• **SET OF TASKS**
1. From the article on statins below, extract the passage that begins at the words "If you don’t" and stops after the words "the benefit side.", copying it word for word.
2. Write a continuation of the article on statins below, picking up after its final sentence.

• **PAGE TEXT**
=== Begin Enclosure ===

This week’s health news headlines suggest everyone over the age of 50 should be put on a statin automatically. I don’t think this is the best way to deal with the problem of raised cholesterol. That’s not because I don’t believe in statins – they are extremely effective at lowering cholesterol, and therefore cutting your risk of heart attack and stroke.
However, all medicines carry risks as well as benefits, and as a doctor I weigh up these risks and benefits every time I prescribe a medicine. If you’re otherwise healthy and not on other medicines, there’s a good chance that you won’t have any side-effects, but up to one in 10 people taking statins get minor side-effects and a far smaller number get severe ones.
If you don’t have any other risk factors for heart attack or stroke except being over 50, you won’t get nearly as much benefit from a statin as someone at high risk but you’re just as likely to get side-effects. That means the risk-to-benefit ratio is far less strongly weighed on the benefit side.

=== End Enclosure ===

• **PROVIDED MATERIAL**
=== Begin Enclosure ===

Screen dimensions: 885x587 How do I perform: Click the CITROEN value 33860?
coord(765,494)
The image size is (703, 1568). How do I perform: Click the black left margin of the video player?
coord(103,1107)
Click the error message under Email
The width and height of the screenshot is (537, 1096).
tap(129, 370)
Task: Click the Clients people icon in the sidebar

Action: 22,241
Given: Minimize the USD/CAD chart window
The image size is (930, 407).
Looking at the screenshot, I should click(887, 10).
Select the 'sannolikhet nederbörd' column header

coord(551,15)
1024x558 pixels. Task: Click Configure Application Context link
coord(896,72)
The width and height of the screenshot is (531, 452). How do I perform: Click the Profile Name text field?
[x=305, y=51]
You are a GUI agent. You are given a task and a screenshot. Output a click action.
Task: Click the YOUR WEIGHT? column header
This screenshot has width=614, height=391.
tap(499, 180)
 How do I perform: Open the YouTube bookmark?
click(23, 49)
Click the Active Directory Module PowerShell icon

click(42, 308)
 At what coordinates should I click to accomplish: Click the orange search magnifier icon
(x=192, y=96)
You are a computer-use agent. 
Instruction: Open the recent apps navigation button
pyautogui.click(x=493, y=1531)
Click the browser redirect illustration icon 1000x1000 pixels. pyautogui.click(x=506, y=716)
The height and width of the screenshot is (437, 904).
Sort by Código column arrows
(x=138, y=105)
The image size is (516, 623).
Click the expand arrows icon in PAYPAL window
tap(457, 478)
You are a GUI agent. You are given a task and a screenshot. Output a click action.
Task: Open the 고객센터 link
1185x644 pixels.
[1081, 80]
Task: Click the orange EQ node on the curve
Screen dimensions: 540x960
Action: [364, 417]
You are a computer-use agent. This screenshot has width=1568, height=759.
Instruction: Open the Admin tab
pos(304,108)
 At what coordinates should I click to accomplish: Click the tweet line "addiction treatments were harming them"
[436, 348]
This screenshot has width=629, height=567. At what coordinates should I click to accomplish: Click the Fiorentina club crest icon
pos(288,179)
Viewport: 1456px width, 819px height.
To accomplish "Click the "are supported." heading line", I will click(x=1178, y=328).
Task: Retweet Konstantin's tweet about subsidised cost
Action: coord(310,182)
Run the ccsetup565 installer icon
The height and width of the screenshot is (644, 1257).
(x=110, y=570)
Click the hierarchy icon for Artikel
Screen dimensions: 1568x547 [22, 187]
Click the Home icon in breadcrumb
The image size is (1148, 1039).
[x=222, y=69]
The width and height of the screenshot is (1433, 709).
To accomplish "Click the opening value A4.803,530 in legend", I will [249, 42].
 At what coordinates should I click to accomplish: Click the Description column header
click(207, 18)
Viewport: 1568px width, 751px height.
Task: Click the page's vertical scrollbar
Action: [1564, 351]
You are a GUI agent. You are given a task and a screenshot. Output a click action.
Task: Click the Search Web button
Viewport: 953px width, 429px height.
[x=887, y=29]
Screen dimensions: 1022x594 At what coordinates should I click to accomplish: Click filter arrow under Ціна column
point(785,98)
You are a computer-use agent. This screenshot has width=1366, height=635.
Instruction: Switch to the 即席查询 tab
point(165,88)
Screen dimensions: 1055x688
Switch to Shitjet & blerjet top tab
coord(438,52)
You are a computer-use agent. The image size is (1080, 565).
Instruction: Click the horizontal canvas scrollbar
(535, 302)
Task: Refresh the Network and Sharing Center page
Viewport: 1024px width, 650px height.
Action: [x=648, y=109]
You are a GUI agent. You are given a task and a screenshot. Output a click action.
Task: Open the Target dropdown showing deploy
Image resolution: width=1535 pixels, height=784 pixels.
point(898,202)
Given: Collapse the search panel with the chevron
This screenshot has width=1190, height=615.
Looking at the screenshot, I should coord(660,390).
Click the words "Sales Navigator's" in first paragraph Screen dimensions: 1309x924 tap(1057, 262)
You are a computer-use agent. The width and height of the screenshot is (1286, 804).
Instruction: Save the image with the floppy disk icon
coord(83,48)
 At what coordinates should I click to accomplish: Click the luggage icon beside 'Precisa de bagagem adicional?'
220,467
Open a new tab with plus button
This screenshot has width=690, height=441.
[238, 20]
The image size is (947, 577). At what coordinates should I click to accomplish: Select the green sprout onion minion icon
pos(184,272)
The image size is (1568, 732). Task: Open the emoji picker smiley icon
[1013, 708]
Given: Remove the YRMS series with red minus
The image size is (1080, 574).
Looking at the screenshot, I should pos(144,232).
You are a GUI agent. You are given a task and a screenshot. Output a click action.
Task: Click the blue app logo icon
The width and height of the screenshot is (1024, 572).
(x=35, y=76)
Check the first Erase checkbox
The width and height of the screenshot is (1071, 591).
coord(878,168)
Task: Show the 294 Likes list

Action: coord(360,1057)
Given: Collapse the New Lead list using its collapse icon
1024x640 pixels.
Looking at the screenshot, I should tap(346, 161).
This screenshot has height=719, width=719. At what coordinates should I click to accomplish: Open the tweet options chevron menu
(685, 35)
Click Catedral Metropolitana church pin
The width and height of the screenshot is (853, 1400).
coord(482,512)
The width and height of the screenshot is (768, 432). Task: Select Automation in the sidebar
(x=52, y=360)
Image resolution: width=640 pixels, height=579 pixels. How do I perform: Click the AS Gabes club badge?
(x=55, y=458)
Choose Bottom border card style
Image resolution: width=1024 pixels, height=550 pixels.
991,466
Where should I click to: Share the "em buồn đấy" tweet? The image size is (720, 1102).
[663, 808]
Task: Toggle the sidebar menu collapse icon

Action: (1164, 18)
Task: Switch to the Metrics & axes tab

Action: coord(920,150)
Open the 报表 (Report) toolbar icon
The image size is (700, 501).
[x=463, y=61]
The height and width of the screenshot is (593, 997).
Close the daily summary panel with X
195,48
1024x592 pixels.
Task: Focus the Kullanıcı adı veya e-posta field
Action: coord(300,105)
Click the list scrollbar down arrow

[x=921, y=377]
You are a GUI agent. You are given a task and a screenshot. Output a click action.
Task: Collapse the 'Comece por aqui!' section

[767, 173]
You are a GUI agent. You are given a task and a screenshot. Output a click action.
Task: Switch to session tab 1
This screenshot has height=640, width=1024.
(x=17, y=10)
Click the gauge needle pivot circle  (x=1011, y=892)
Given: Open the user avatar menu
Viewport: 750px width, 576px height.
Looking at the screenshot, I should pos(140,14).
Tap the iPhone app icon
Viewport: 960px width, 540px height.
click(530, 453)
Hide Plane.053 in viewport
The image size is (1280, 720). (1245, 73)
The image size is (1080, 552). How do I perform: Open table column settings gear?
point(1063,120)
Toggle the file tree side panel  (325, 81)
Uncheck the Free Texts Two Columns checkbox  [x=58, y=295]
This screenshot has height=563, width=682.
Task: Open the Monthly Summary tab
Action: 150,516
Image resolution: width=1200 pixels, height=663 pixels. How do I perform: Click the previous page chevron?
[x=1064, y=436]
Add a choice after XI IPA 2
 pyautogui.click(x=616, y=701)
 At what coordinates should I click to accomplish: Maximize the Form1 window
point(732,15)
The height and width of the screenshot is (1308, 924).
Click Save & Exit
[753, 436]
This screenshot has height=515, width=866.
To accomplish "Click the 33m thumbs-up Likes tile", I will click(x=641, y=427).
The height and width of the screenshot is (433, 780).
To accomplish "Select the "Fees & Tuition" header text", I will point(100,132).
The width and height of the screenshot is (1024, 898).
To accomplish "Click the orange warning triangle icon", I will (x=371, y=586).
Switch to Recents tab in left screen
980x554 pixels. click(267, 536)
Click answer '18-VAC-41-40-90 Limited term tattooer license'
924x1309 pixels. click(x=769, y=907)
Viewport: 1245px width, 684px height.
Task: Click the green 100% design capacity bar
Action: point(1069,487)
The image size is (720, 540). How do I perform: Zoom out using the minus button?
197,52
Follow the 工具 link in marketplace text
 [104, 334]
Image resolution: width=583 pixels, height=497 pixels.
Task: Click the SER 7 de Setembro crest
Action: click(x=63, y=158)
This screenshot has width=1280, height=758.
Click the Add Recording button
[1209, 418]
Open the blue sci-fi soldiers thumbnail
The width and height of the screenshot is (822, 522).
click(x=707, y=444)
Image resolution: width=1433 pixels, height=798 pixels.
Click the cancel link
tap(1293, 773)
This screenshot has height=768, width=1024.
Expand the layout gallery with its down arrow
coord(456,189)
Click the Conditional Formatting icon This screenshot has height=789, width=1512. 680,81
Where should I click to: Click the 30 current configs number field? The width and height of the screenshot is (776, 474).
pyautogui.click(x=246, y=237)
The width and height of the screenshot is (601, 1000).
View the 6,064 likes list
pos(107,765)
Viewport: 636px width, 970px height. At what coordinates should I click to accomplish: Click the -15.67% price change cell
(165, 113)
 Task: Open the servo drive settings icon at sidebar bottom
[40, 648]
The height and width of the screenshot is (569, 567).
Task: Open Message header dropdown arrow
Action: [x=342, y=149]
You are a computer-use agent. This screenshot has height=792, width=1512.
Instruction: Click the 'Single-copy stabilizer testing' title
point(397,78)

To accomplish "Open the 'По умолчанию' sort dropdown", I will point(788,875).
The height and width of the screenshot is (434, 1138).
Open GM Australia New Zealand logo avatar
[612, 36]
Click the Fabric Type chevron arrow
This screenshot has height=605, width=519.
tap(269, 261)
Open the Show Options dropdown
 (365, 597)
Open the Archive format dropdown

=== End Enclosure ===

• **RESULTS OF THE TASKS**
1.
If you don’t have any other risk factors for heart attack or stroke except being over 50, you won’t get nearly as much benefit from a statin as someone at high risk but you’re just as likely to get side-effects. That means the risk-to-benefit ratio is far less strongly weighed on the benefit side.

2.
The study suggesting this strategy argues that a ‘blanket’ policy would be easier and cheaper, and possibly more effective, than the present policy of screening everyone over 40. The point about screening is that if you find someone is at high risk, it gives you the opportunity to give them advice about healthy lifestyle changes to lower their cholesterol. A ‘fire and forget’ policy for everyone doesn’t.
I would much rather see everyone over the age of 40 having a full assessment of all their risks, including cholesterol, blood pressure, smoking, gender and weight. National guidelines suggest we should be considering statin treatment for anyone with a 10-year risk of heart attack or stroke that’s higher than 20%. I have 35-year-olds with a higher risk than this, because they smoke and are obese; and 60-year-olds whose 10-year risk is half this. That’s why I don’t believe a ‘one size fits all’ approach is the best way forward.